Dr Bully blames the world economy which has virtually sucked the life out of voluntary organisations and cash from the coffers of the private sector on which the NILF&BF depends.

"The corporate sector is itself seeking support to remain alive," he said at a recent press launch of the festival carded to be held at the University of the West Indies Open Campus grounds from August 9-11, 2013.

Bully hopes that help will come to cover the cost of running the event since the potential sponsors know "man cannot live by bread alone".

"All this has to do with the mind and how the mind is allowed to explore. This is basically what we are about," Bully said. "It is free and it will remain free."

The NILF&BF is part of the islands observance of emancipation and so each year the theme reflects some aspects of the emancipation of slaves in Dominica and the Caribbean. In 2013, the theme selected itself, sort of.

"This year the theme was obvious because this year marks the 100th anniversary of the birth of an extremely celebrated writer, in fact our neighbour in the person of Aimé Césaire of Martinique whom many Dominicans do not know about and need to know about because of the quality and standard of his work," Dr. Bully said.

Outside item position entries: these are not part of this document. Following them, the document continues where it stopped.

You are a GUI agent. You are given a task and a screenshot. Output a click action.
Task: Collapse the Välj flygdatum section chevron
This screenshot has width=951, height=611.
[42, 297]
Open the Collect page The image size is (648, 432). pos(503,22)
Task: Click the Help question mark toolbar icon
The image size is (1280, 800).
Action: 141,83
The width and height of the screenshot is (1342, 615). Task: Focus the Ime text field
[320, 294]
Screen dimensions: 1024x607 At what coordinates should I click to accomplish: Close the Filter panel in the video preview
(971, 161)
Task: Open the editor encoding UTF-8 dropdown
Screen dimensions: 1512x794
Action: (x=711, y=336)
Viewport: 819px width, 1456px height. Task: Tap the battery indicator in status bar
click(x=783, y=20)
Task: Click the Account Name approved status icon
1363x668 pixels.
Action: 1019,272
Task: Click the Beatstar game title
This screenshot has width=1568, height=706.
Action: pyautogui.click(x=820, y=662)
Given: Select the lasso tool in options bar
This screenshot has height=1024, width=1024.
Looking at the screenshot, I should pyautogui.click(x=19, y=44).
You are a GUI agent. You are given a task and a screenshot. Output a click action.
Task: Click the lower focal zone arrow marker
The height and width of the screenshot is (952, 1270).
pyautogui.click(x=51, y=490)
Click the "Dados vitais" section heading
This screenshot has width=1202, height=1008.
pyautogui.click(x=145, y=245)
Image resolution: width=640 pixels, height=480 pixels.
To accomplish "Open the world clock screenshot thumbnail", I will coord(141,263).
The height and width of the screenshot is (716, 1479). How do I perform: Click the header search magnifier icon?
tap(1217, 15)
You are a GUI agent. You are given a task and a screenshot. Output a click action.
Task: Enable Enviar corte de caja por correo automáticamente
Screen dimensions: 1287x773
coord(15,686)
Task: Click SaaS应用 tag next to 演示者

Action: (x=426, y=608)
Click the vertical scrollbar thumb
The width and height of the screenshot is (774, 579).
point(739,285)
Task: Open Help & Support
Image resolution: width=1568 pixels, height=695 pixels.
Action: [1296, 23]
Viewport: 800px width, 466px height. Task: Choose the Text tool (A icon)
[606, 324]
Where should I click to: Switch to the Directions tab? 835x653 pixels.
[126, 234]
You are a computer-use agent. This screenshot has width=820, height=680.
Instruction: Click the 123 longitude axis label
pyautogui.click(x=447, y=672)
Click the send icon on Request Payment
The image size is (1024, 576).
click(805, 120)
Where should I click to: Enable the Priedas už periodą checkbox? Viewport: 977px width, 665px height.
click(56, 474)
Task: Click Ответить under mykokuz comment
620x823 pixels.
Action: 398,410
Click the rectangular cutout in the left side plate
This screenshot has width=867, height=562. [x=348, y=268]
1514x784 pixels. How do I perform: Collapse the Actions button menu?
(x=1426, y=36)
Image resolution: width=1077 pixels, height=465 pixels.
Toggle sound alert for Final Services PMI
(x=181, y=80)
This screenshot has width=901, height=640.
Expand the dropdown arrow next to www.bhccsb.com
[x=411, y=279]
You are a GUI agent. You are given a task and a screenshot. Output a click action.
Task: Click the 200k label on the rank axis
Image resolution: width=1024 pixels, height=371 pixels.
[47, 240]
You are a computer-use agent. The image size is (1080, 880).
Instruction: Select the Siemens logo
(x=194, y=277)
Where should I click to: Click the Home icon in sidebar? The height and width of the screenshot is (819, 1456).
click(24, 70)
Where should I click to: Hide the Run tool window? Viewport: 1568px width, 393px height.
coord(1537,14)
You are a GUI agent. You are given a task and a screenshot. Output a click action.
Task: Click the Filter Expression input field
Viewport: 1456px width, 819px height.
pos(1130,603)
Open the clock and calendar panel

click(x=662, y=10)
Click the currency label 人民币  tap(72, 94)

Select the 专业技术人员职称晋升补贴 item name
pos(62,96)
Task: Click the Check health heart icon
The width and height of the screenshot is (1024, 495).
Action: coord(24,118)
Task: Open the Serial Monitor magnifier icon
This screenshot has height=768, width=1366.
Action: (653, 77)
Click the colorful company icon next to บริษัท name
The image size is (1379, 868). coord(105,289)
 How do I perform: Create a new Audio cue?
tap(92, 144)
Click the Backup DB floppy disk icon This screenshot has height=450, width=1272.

According to a profile provided by the NILF&BF, Césaire is one of the founding fathers of the Négritude movement. Negritude, a term defining pan-African black consciousness, emerged from the collective experiences of black artists, writers and thinkers' from African and Caribbean colonies who had migrated to France for education and a better life in the early 20th century.

Born in Basse-Pointe in 1913, Aimé Césaire attended local schools until he left Martinique to pursue university education in Paris. One of their collaborative efforts with other black Paris intellectuals is the journal Tropiques. His first major work of poetry, Notebook of A Return to My Native Land, was written in 1936 and published in 1939. In Notebook, Césaire laments the imposed inferiority of blacks as he experiences it through his travels between Martinique and France.

Césaire's commitment to Negritude is well established in his celebrated essay Discourse on Colonialism, first published in 1955. He was actively involved in progressive politics while in France and, once he returned full time to Martinique, took up the political mantle there as well. Césaire was persistent in his advocacy for French Caribbean independence throughout his tenure as President of the Regional Council of Martinique from 1983 to 1988, as mayor of Fort-de-France, and in other political positions he held. He retired from politics in 2001. He passed away in Martinique on 17 April 2008.